Here Come the Green Lobbyists

The nation’s capital is now clogged with enough climate-change lobbyists to dole out four apiece to each member of Congress. That’s a 300% jump since 2003. At least 770 companies and interest groups have hired an estimated 2,340 lobbyists to influence federal policy on global warming, according to early 2009 research by the nonprofit, nonpartisan Center for Public Integrity (CPI).

But that doesn’t mean the playing field has been levelled. “David is never going to be bigger than Goliath,” says Daniel J. Weiss, director of climate strategy for the D.C.-based Center for American Progress. “We’re never going to outgun our [oil and coal] opponents.”

For Weiss, there’s a 180-degree contrast between the “Davids,” those lobbying on behalf of people’s health, green jobs and the renewable energy movement, and the “Goliaths’ of the coal, oil, utility and manufacturing sectors.

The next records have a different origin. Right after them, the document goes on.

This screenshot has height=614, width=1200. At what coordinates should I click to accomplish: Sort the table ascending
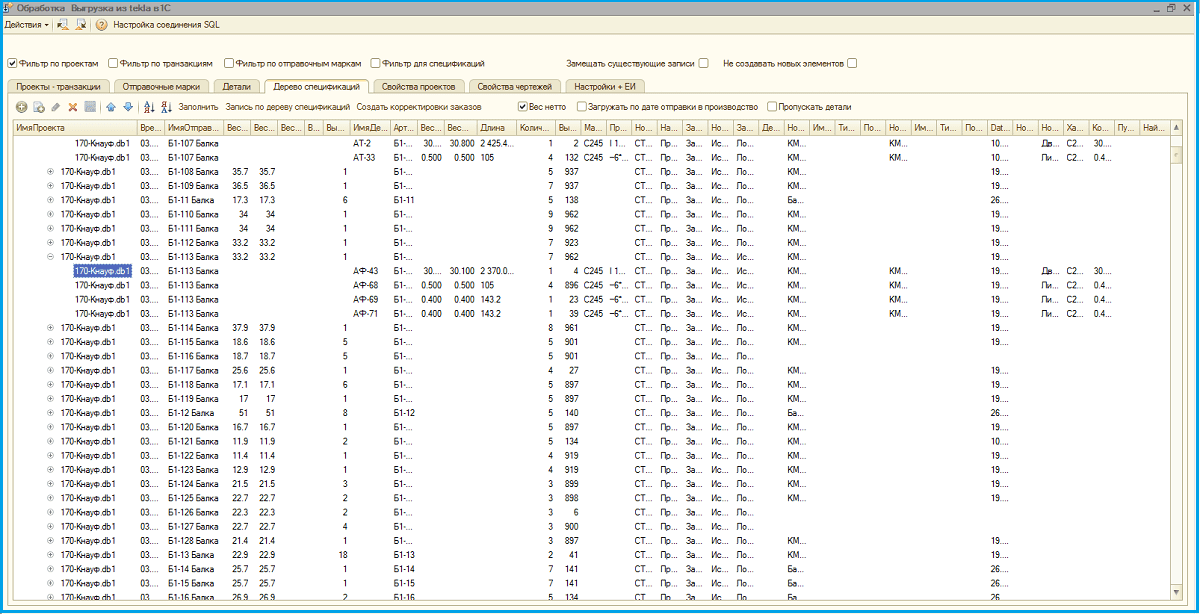pyautogui.click(x=149, y=107)
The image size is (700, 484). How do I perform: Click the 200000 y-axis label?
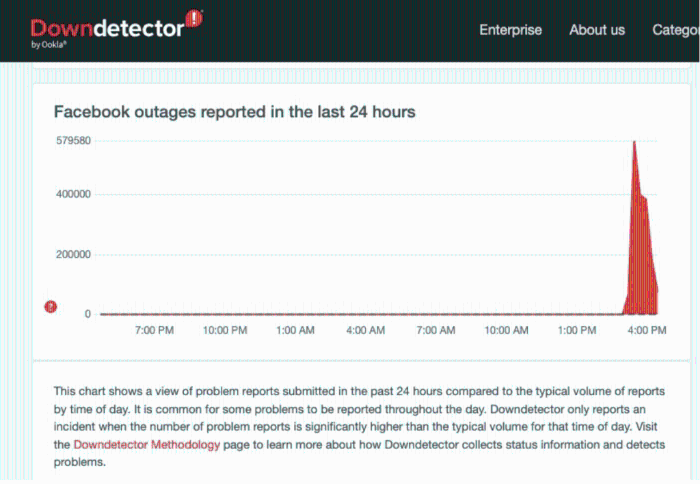[74, 254]
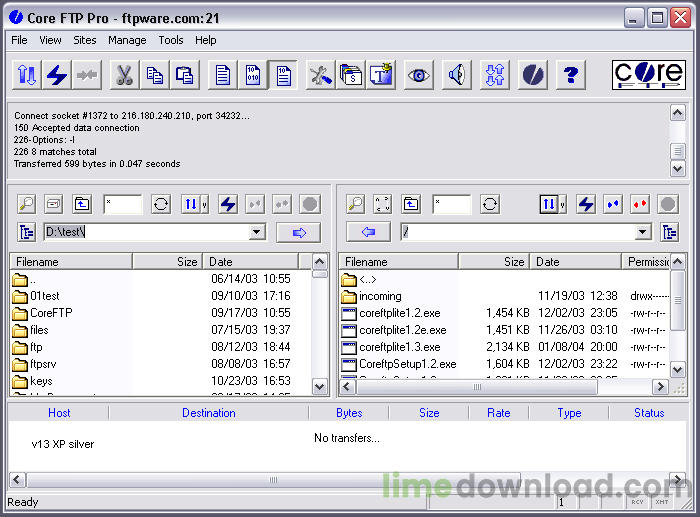Expand the local path D:\test\ dropdown
Viewport: 700px width, 517px height.
pyautogui.click(x=257, y=233)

Clearly, the push for climate policy has expanded beyond the old green guard. As more diverse environmental, health, religious and alternative energy organizations huddle under the climate umbrella, the number of their lobbyists has rocketed from 50-plus in 2003 to at least 315 today, according to CPI figures. But even though the environmental sector is gaining ground, it is still outnumbered more than 8:1 on the lobbyist front.

Still, three environmental advocacy groups cracked the Top 10 list for the number of climate-change lobbyists hired in early 2009. Not surprisingly, Atlanta-based Southern Co.—the nation’s largest power generator—led the pack with 63. But sprinkled among the usual suspects are: the Bipartisan Policy Center, a nonprofit think tank with an advocacy arm, with 26; the Environmental Defense Action Fund, Environmental Defense Fund’s advocacy arm, with 24; and the Solar Energy Industries Association (SEIA), a trade group, also with 24.

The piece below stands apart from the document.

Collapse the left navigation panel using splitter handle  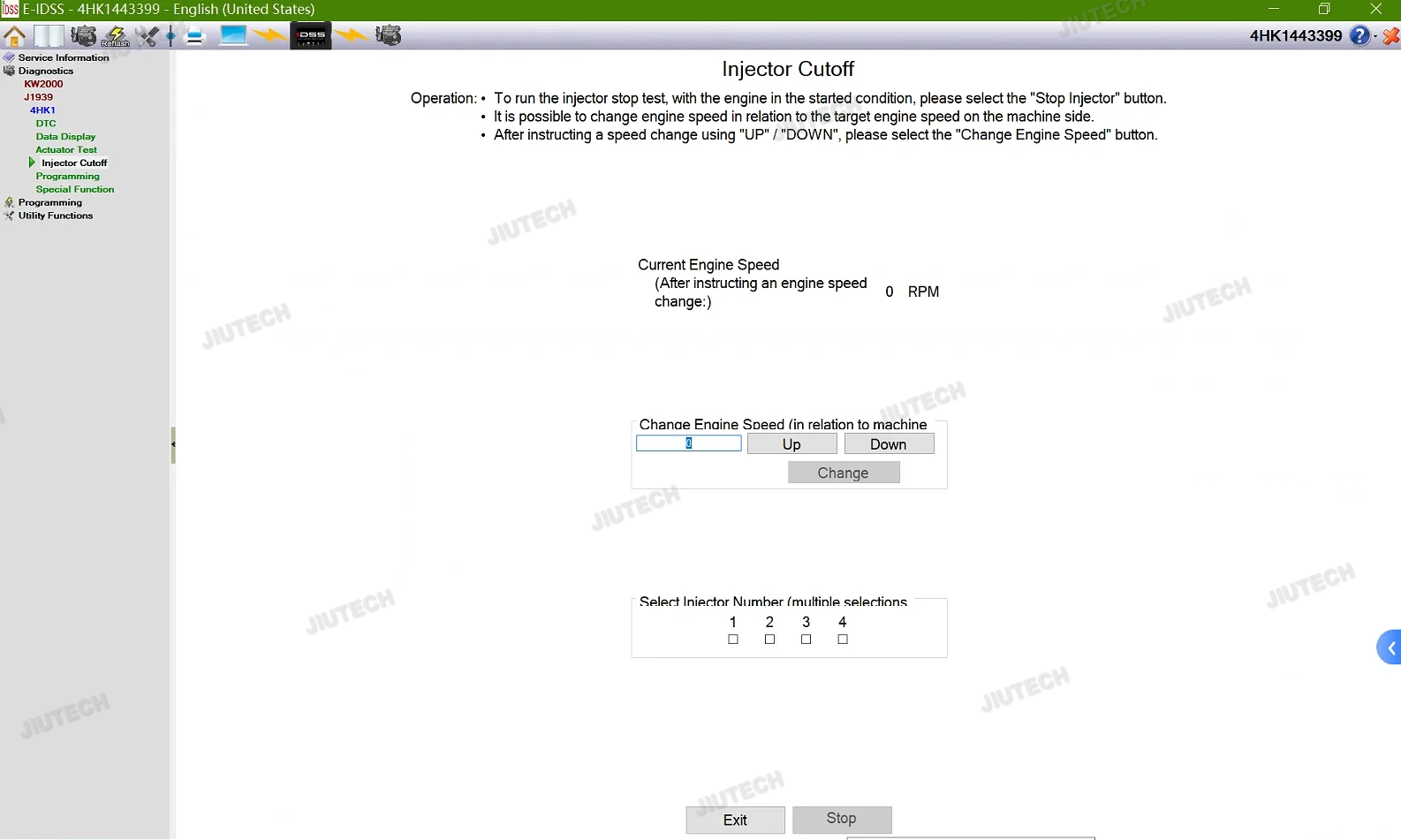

Daniel Weiss (above), with Center for American Progress. © Center for American Progress

Environmental advocates have no quibble with these bulked-up numbers. “It’s a good thing for members of Congress to know that they have a constituency for clean power,” says EDF spokesperson Tony Kreindler. “And these guys are the best ones to deliver that message.”

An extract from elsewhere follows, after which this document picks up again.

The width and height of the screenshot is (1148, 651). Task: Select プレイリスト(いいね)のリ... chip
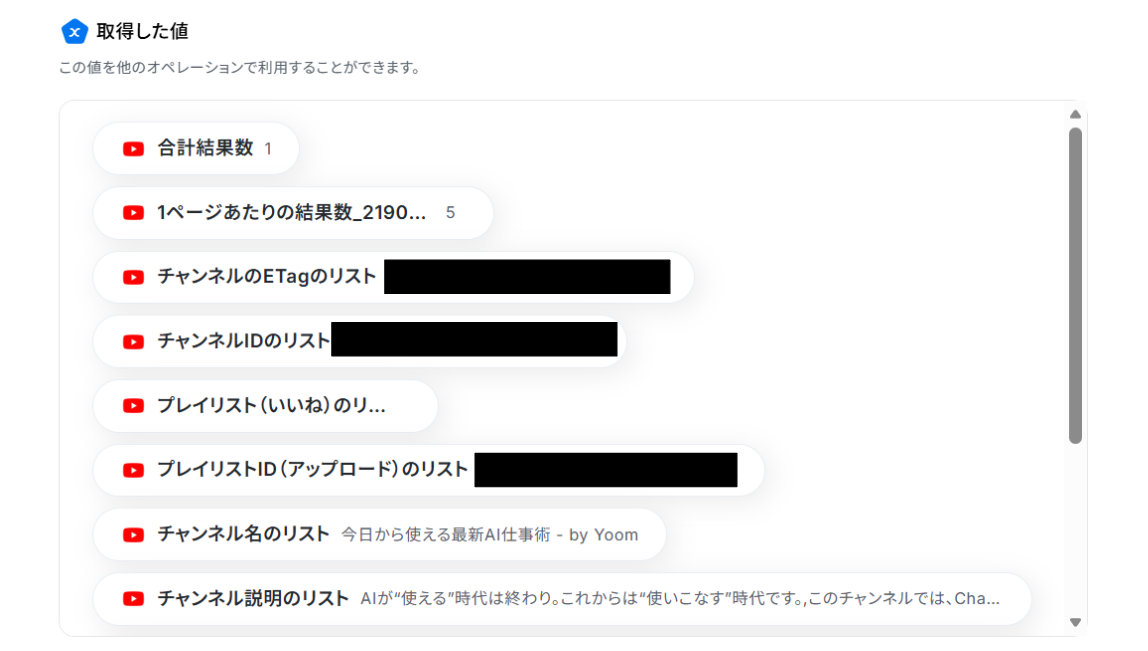[266, 406]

The profusion of lobbyists looks different than it did two or three years ago, he says, because awareness has grown that climate policy also encompasses health, energy, national security and immigration. That recognition, he says, caused environmental advocates to switch course and unite with labor and even some industry partners.

“If we didn’t have this political muscle, the bill never would’ve gotten out of the House,” Kreindler says about the Waxman-Markey cap-and-trade legislation. “You need big constituencies coming together and saying, “We need to do this and we need to do it now.””

Only recently has the renewable industry been able to compete financially. “We’ve finally grown to the point where we have the budget,” says SEIA spokesperson Monique Hanis, adding that membership in the solar trade group has grown from 60 to 900 in the last five years. “We have to be part of the process and work within the system that exists. If we’re not here, who is going to recognize the solar option?”

Not all of SEIA’s lobbying power was directed to making sure Waxman-Markey designated allocations for clean energy, Hanis says. Other priorities included niche issues such as restoring solar tax credits, strengthening the national renewable electricity standard and creating net metering standards.

What alarms Friends of the Earth President Brent Blackwelder is not the renewable energy industry’s lobbying efforts, but what lobbyists affiliated with J.P. Morgan, Merrill Lynch, Goldman Sachs and other Wall Street banks might have in mind as the emissions-allowances market climbs to a possible $2 trillion within five years.

“They see new derivative opportunities in carbon,” he says. “These are smart people who know how to make a bundle packaging together permits and offsets. And controls in Waxman-Markey are insufficient to prevent gaming of the system. There’s the potential to create speculative bubbles.”

To make a complete end-run around lobbyists, Blackwelder offers two suggestions. One, Obama could follow the Supreme Court’s 2007 ruling in Massachusetts vs. EPA to regulate greenhouse gases via the Clean Air Act. Or, the president could ditch the idea of cap-and-trade and adopt a carbon tax. (NASA scientist James Hansen endorses this idea as well. See “Countdown to Copenhagen,” page 28). “The IRS collects it, it sends a price signal on carbon intensity, and it’s transparent,” Blackwelder says. “And it doesn’t take 1,200 pages to do it.”